Je ne connais pas Ida Jakobs, ce sont ses photographies qui m’ont émue.

Personnes âgées, écoliers, un vieil homme vivant seul dans un taudis, portraits d’artistes, une tante ou une grand-mère de sa propre famille – si son choix de sujets peut sembler banal, sa façon de parler visuellement de ces banalités est tout à fait étonnante.
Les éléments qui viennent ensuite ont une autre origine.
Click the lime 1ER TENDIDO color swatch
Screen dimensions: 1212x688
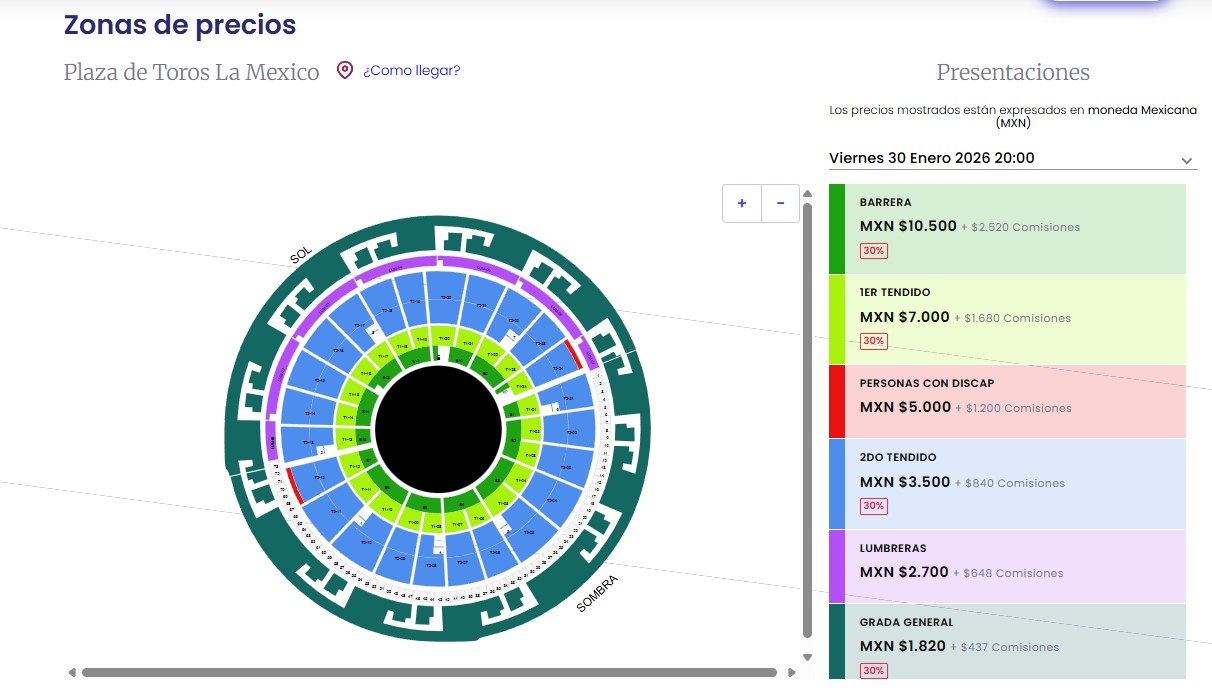click(x=837, y=319)
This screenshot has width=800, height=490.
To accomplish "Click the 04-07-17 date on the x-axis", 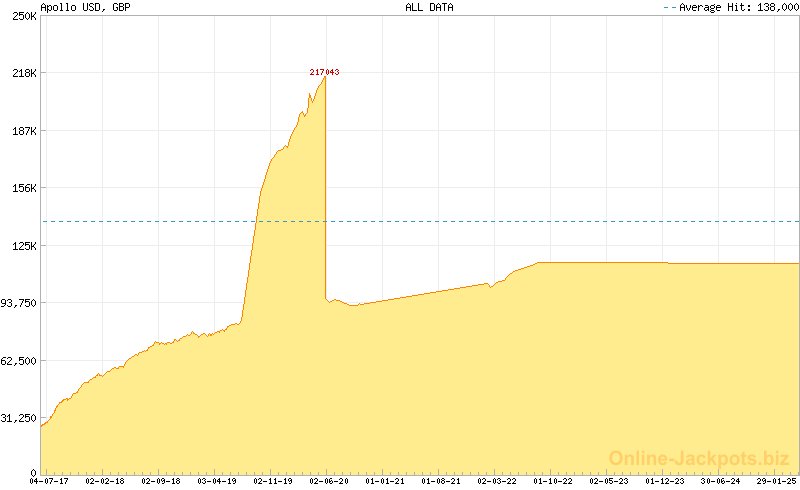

Ses portraits en noir et blanc, ou en couleur, sont originaux et ne ressemblent à rien de déjà vu. Osés dans leur approche, mais en aucun cas, choquants, ni spectaculaires, ils révèlent à la fois une vraie complicité entre elle et la personne photographiée, et une imagination farouche qui lui permet de réaliser des images complètement inattendues. On repense notre connaissance de la vieillesse, on repense l’idée de la solitude, toutes nos idées préconçues sont bafouées et remplacées par une sorte de scénario, terriblement intime ; un scénario délirant, généré par une imagination drôle, mais pas comique, tendre mais jamais mièvre. On est frappé par une certaine violence et en même temps par la réelle tendresse qu’elle nous fait voir chez toutes ces personnes, tendresse qu’elle nous livre en images avec son boitier, son cœur et son intelligence si particulière. À la fois documentaire et fiction, imaginaires, mais ô, si réelles, les photos d’Ida Jakobs, dans toute leur complexité, frôlent la folie, la folie douce.

Jane Evelyn Atwood, 2015

Il y a quelque chose de salvateur dans l’idée qu’a cette jeune femme photographe de pouvoir envisager que la (sa) photographie peut sortir de ses gonds pour nous aider à voir de face et sans concessions notre propre réalité. C’est un univers photographique qui tout simplement nous (me) ramène aux sources de la photographie contemporaine et j’y vois clairement une référence au travail de Diane Arbus.